An Israeli surveillance company has been found infecting iPhones with spyware, possibly by exploiting Apple’s iCloud calendar invitation system.
The findings come from Microsoft and watchdog group Citizen Lab, which investigated spyware samples that allegedly come from Israel-based QuaDream. The spyware, dubbed “EndofDays,” was used back in 2021, and leveraged a “zero-click” exploit—or an attack that can hijack an iPhone without requiring the user to click on anything.
Once it infects, EndofDays can record audio from phone calls, secretly take pictures, and search through the device for files, among other capabilities, including a self-destruct function that can wipe traces of the spyware.
The self-erasing abilities make it difficult to understand the full scope of the attack. But in its report, Citizen Lab uncovered evidence that QuaDream was likely using “invisible iCloud calendar invitations sent from the spyware’s operator to victims” in order to deliver the attack.
The spyware samples themselves contain an ability to delete events from the iOS calendar associated with a specific email address. Citizen Lab also examined the iPhones belonging to two victims of the spyware that showed traces of tampering through calendar invite ICS files.
“We suspect that the attacker’s use of closing and opening CDATA tags in the .ics could potentially facilitate the inclusion of additional XML data that would be processed by the user’s phone, in order to trigger some behaviour desired by the attacker,” Citizen Lab said.

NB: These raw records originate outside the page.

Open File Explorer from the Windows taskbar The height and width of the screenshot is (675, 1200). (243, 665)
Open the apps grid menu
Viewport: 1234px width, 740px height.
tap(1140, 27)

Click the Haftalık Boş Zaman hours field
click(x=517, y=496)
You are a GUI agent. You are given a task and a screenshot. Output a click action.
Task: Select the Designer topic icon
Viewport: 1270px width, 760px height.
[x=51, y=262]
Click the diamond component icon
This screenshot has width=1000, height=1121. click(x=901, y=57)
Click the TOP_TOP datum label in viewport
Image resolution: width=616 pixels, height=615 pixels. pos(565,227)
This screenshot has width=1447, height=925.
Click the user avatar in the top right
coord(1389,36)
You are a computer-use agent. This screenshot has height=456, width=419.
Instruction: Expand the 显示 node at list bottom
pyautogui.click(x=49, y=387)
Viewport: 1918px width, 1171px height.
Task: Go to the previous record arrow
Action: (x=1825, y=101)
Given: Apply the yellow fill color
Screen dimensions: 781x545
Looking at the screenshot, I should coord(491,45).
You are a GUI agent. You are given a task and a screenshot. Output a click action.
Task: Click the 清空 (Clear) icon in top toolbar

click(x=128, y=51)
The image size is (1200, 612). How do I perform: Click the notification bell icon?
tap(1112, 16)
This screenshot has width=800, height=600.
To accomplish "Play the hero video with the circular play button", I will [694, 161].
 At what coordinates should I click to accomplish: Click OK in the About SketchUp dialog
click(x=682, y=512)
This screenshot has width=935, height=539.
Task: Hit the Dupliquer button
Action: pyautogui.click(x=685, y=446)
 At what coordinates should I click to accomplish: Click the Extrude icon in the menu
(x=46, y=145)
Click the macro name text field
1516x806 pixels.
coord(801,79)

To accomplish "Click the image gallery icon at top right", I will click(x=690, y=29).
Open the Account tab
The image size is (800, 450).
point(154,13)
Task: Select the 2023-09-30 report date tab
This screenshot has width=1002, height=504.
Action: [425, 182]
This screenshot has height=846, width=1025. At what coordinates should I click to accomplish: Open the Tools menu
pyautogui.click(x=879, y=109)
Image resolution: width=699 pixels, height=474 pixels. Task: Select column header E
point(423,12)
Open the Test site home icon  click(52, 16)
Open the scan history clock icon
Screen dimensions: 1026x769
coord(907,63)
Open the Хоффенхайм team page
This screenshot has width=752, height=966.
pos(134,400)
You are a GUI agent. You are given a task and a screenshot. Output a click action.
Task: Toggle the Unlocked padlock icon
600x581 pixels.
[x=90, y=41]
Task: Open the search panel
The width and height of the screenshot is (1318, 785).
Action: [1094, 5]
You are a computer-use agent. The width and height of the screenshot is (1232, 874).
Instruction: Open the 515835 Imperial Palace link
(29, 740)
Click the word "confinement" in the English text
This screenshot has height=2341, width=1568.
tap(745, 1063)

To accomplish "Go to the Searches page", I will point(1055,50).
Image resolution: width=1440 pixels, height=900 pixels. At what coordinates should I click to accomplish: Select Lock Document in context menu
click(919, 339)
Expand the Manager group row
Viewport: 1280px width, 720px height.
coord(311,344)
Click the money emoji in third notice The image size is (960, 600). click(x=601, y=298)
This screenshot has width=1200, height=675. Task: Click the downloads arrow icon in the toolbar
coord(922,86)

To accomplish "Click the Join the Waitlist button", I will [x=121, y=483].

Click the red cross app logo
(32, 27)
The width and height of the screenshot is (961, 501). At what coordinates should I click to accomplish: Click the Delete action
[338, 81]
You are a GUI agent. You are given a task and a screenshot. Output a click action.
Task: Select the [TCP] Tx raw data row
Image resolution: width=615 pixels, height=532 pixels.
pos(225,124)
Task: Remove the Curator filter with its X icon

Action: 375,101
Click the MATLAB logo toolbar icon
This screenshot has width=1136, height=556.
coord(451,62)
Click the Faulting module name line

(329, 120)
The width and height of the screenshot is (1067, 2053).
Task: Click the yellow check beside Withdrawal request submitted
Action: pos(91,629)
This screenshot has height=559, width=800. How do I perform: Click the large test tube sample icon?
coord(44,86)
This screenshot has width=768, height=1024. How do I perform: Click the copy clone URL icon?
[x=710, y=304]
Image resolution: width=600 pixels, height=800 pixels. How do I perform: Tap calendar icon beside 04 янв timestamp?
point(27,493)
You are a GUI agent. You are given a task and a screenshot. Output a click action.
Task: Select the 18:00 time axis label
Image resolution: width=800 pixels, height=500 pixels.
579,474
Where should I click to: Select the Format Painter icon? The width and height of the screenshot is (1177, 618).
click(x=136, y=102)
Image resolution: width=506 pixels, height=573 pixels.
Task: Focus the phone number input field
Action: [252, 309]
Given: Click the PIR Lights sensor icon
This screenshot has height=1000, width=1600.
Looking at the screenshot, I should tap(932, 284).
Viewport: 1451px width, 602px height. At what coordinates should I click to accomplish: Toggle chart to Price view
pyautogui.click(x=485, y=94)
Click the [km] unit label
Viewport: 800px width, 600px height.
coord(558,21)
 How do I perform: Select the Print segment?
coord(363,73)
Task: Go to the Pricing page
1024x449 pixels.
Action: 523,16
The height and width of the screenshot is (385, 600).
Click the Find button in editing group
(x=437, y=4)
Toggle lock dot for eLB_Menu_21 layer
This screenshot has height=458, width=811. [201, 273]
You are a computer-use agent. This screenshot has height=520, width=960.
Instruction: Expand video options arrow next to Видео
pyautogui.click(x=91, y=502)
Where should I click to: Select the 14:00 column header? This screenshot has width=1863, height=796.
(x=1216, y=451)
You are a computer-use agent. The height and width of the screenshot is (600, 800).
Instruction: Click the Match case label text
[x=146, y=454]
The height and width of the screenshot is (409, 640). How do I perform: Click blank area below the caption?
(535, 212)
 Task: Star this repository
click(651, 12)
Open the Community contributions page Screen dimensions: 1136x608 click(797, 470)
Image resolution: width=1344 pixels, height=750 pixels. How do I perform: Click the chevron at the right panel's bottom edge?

Hence, it’s possible the spyware arrived through emails carrying the malicious calendar invites. Citizen Lab researcher Bill Marczak also notes the malicious calendar invites were for events logged in the past, which stopped iCloud from automatically notifying users about the invites. However, researchers were unable to recover any XML data from the ICS files.
Citizen Lab’s report goes on to say EndofDays infected at least five victims including journalists, political opposition figures, and an NGO worker. The victims were based in North America, Central Asia, Southeast Asia, Europe, and the Middle East.
Although Apple appears to have patched the spyware exploit in 2021 through various software updates, Microsoft says it’s “highly likely” QuaDream has updated their tactics to hijack iPhones on the latest versions of iOS.
QuaDream maintains a shadowy presence; the company has no public website or social media accounts. But according to Reuters, QuaDream has sold its spyware technologies to law enforcement clients in Mexico, Saudi Arabia, and Singapore.
Citizen Lab also published evidence showing that QuaDream maintains servers in 10 countries to exfiltrate data from devices infected with the company’s spyware, including the Czech Republic, Mexico, Romania, Ghana, and the United Arab Emirates.
“Ultimately, this report is a reminder that the industry for mercenary spyware is larger than any one company, and that continued vigilance is required by researchers and potential targets alike,” Citizen Lab added.
An Apple spokesperson told PCMag there's no evidence that the exploit from QuaDream was used since iOS 14.4.2 shipped back in March of 2021. The company has also developed an optional new "Lockdown Mode," which can stymie hacking attempts from professional spyware companies.